### WRITTEN TASK
Locate each line in the material below that contains the string "Where", and copy those lines.
————————
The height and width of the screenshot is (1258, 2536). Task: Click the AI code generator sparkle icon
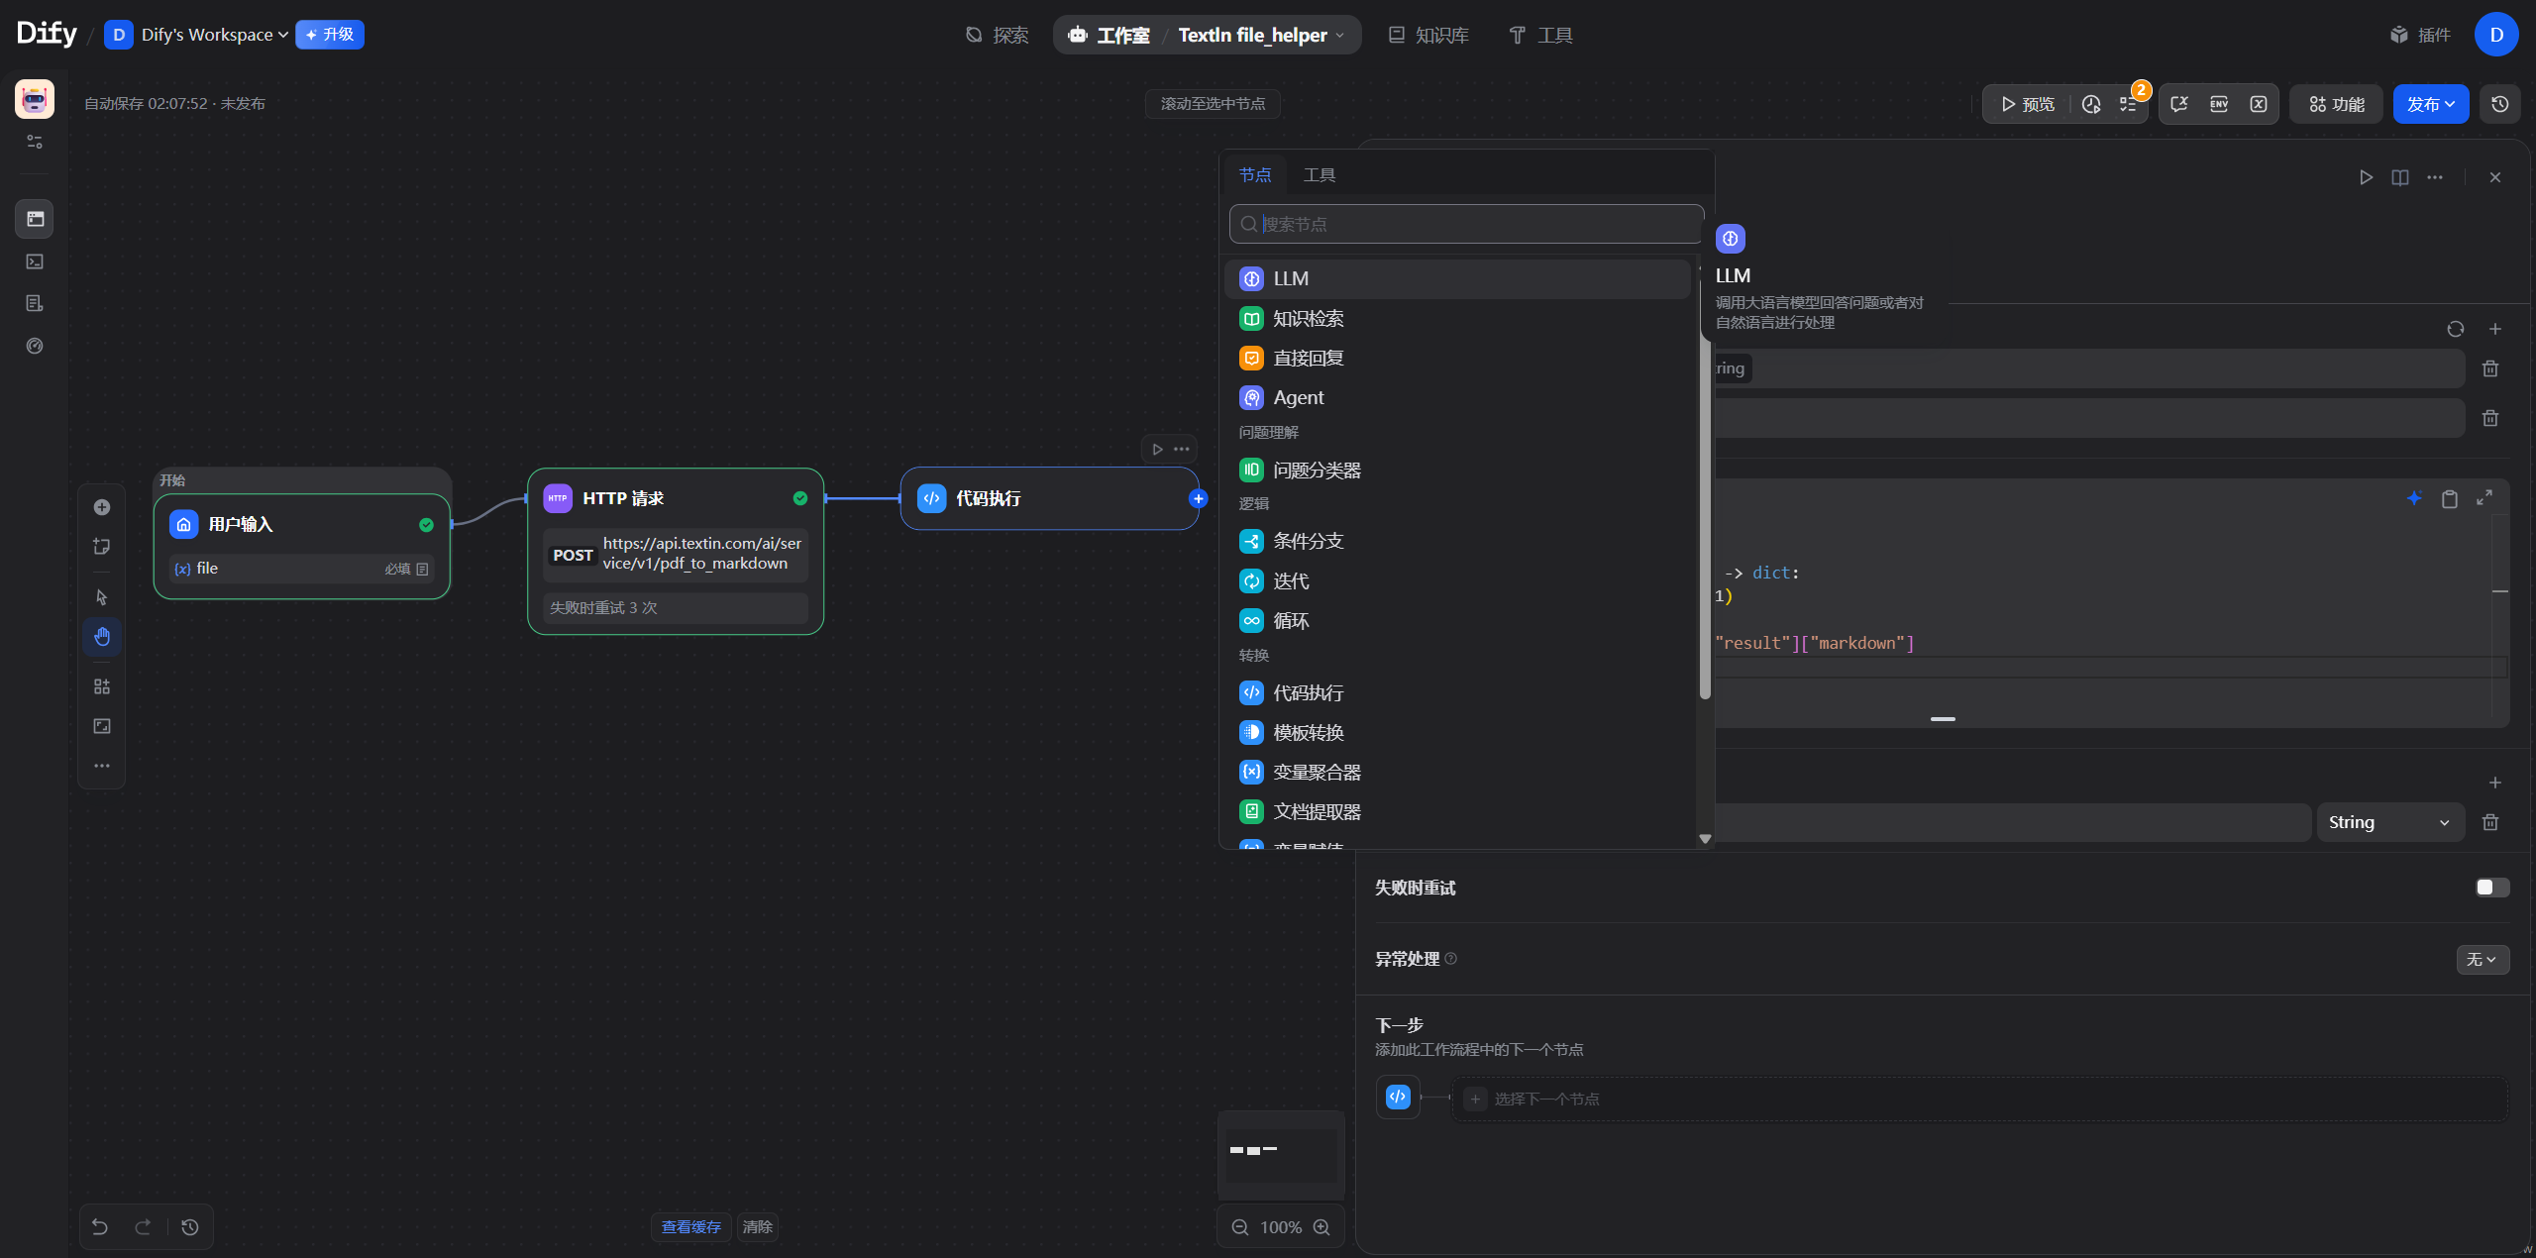pos(2414,498)
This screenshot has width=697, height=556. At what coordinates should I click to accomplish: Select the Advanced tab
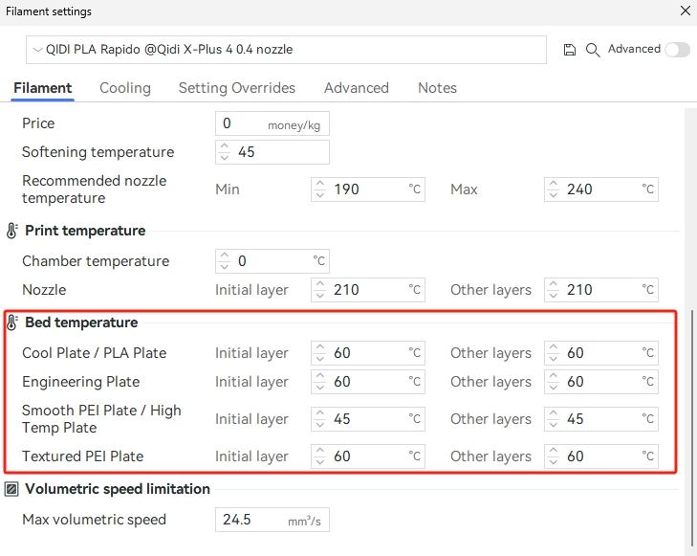(x=357, y=88)
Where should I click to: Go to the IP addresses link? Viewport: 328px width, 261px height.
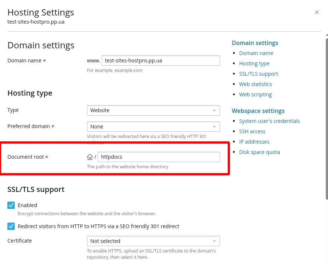(254, 142)
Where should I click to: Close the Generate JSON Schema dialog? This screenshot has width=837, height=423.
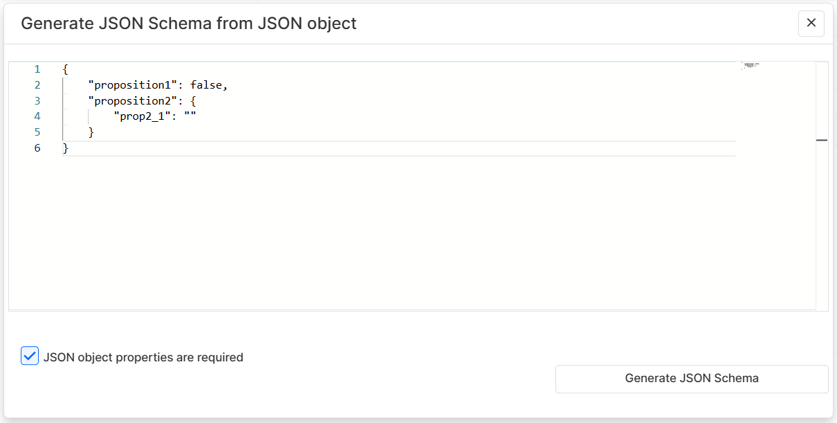coord(811,24)
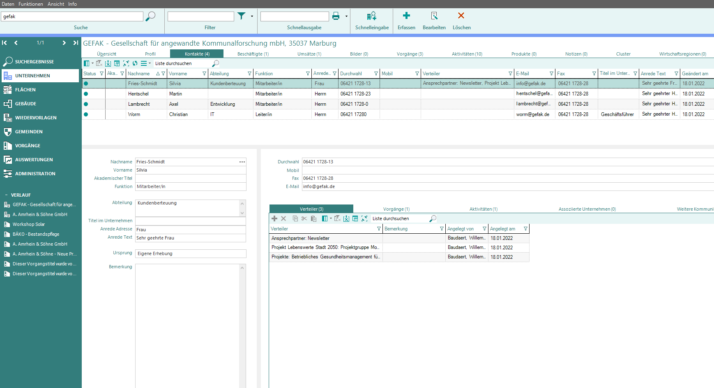The width and height of the screenshot is (714, 388).
Task: Open the Bearbeiten edit tool
Action: [434, 16]

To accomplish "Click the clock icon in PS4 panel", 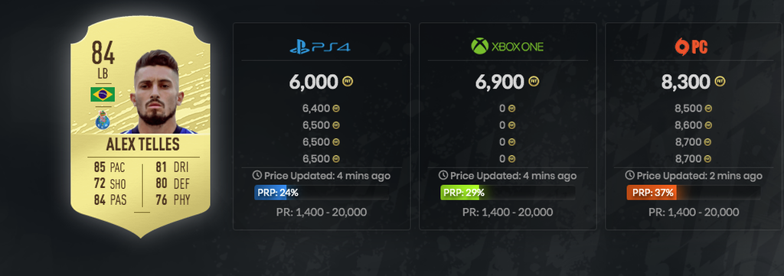I will pos(257,175).
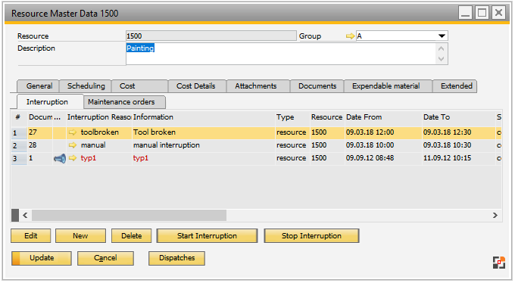Open link arrow for toolbroken reason
The height and width of the screenshot is (283, 515).
pos(73,132)
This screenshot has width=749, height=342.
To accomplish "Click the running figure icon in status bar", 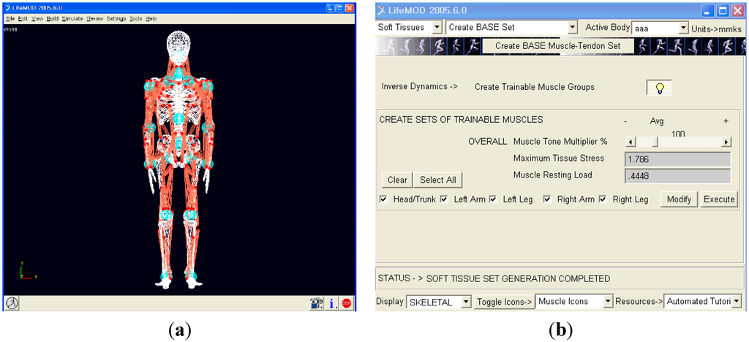I will (x=12, y=303).
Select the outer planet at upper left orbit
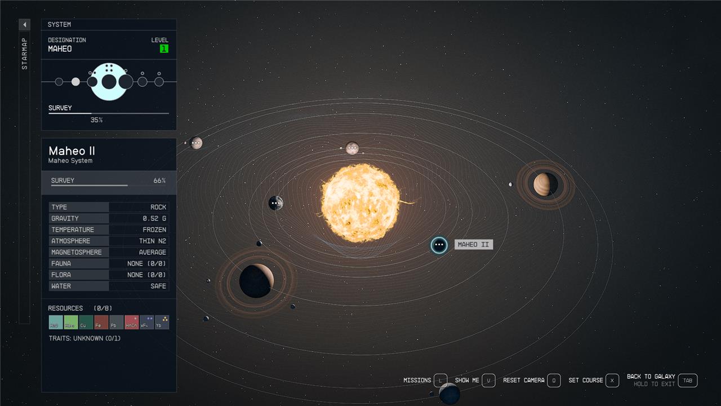This screenshot has height=406, width=721. pyautogui.click(x=196, y=143)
————————
### TASK SOLUTION
Where should I click to: Go to the IP addresses link? Viewport: 328px width, 261px height.
Where should I click to: Close the Generate JSON Schema dialog? This screenshot has width=837, height=423.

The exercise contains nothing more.